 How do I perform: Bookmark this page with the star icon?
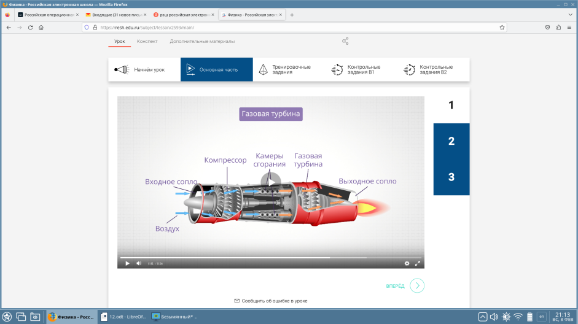coord(502,27)
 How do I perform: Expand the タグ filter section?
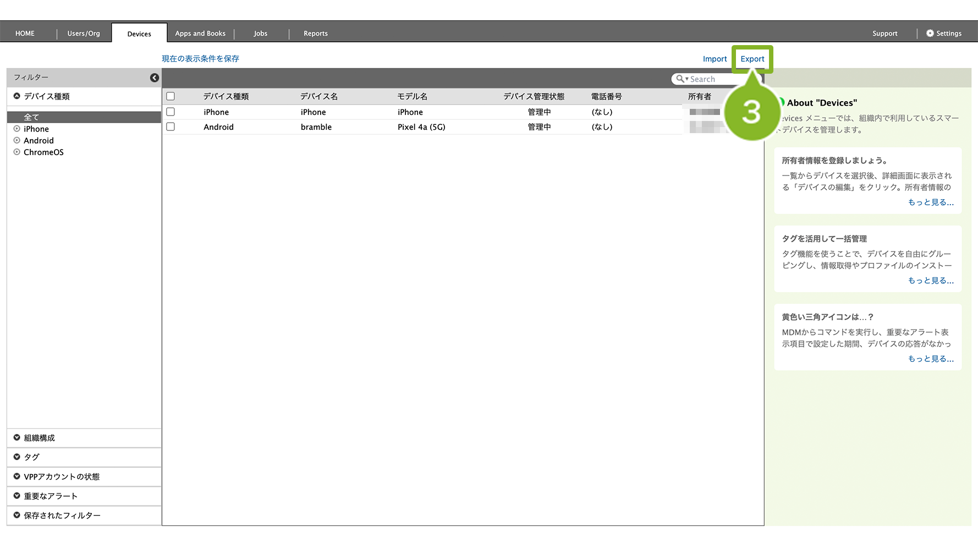point(17,457)
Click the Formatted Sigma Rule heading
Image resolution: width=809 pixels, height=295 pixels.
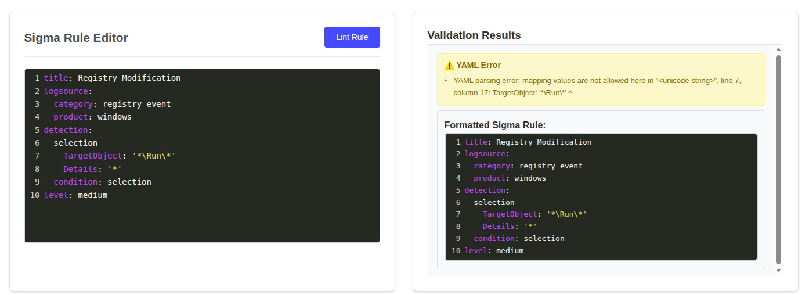[495, 125]
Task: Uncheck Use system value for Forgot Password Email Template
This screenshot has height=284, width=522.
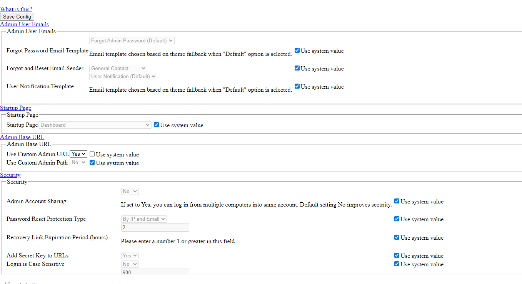Action: 297,50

+++

What this task involves:
Please retype the listing exactly, leaving out any images.

Answer for the task:
 How do I perform: Bookmark this page with the star icon?
coord(502,27)
 How do I perform: Expand the タグ filter section?
point(17,457)
Click the Formatted Sigma Rule heading
Image resolution: width=809 pixels, height=295 pixels.
[495, 125]
Task: Uncheck Use system value for Forgot Password Email Template
This screenshot has height=284, width=522.
Action: 297,50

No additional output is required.